▶ _What is required_: Retype exactly, and only, the lines from the one that contains "Task: Open Explore in the navigation bar" through the final line of the entries.

▶ _Records shown_:

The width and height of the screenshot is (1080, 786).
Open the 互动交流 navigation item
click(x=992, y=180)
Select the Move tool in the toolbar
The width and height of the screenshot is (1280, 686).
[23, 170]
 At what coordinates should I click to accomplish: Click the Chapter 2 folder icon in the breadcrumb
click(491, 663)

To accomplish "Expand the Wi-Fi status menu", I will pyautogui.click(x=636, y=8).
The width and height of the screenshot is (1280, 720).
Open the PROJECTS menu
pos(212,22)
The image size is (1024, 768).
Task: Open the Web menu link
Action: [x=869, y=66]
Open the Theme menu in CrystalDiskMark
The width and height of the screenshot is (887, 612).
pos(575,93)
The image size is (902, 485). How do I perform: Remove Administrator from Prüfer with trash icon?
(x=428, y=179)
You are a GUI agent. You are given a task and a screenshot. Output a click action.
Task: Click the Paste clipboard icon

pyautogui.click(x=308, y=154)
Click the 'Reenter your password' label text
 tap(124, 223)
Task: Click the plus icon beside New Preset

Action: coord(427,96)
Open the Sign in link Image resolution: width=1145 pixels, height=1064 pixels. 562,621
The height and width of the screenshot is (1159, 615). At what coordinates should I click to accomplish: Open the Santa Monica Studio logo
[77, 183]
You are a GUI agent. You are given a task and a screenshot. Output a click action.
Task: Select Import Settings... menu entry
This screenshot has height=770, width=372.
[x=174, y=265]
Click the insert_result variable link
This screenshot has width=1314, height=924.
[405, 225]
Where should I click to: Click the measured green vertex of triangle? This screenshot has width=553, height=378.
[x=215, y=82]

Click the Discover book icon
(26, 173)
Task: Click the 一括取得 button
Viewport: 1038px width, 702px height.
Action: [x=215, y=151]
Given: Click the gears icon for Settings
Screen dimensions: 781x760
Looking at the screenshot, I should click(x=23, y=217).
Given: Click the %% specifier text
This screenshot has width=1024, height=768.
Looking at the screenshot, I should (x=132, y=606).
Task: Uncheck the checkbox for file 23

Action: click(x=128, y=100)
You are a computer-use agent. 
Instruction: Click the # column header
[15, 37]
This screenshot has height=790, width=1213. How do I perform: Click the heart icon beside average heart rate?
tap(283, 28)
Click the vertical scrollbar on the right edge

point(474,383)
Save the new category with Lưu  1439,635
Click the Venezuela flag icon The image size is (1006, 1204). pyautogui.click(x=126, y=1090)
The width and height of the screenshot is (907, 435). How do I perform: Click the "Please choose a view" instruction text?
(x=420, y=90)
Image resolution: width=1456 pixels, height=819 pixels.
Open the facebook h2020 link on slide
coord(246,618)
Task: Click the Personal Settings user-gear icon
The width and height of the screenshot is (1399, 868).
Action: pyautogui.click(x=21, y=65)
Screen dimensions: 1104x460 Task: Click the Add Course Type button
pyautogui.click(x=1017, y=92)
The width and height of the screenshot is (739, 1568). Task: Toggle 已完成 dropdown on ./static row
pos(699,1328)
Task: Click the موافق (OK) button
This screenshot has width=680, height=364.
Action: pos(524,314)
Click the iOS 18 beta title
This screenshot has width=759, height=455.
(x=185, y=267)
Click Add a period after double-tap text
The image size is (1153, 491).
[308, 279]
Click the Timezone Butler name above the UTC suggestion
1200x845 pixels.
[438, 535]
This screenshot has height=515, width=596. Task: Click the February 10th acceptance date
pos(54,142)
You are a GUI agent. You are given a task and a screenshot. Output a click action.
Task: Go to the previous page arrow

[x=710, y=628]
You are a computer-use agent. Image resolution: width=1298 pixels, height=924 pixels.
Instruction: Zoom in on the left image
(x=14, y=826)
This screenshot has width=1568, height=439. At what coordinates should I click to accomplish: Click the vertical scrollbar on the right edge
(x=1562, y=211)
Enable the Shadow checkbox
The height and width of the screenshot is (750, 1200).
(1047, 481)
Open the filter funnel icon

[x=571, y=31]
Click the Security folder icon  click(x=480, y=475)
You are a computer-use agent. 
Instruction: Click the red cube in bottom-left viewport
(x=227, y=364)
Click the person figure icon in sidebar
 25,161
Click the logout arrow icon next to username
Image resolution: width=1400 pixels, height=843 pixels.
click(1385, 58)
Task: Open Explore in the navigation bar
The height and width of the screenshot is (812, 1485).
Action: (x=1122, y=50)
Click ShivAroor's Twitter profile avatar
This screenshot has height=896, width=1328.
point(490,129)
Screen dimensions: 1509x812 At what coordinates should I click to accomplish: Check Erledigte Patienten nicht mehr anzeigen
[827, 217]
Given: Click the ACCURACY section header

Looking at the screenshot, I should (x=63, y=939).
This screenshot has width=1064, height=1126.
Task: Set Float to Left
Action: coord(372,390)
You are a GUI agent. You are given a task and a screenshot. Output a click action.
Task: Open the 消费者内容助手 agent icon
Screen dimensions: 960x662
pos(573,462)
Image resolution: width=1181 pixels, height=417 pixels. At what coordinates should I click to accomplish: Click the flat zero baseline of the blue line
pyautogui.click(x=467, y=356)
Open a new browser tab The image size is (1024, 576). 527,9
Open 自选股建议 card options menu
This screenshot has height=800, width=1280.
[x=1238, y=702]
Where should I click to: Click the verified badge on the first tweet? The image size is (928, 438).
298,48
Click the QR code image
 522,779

▶ _Written solution_:
Task: Open Explore in the navigation bar
The height and width of the screenshot is (812, 1485).
Action: (x=1122, y=50)
Click ShivAroor's Twitter profile avatar
This screenshot has height=896, width=1328.
point(490,129)
Screen dimensions: 1509x812 At what coordinates should I click to accomplish: Check Erledigte Patienten nicht mehr anzeigen
[827, 217]
Given: Click the ACCURACY section header

Looking at the screenshot, I should (x=63, y=939).
This screenshot has width=1064, height=1126.
Task: Set Float to Left
Action: coord(372,390)
You are a GUI agent. You are given a task and a screenshot. Output a click action.
Task: Open the 消费者内容助手 agent icon
Screen dimensions: 960x662
pos(573,462)
Image resolution: width=1181 pixels, height=417 pixels. At what coordinates should I click to accomplish: Click the flat zero baseline of the blue line
pyautogui.click(x=467, y=356)
Open a new browser tab The image size is (1024, 576). 527,9
Open 自选股建议 card options menu
This screenshot has height=800, width=1280.
[x=1238, y=702]
Where should I click to: Click the verified badge on the first tweet? The image size is (928, 438).
298,48
Click the QR code image
 522,779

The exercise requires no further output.